## TO DO
Exactly as given, restate each record that follows.

───── AVAILABLE DATA

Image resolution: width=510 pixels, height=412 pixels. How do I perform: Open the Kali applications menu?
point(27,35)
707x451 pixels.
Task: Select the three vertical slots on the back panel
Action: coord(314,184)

──────────

## RESPONSE BELOW
Image resolution: width=510 pixels, height=412 pixels. How do I perform: Open the Kali applications menu?
point(27,35)
707x451 pixels.
Task: Select the three vertical slots on the back panel
Action: coord(314,184)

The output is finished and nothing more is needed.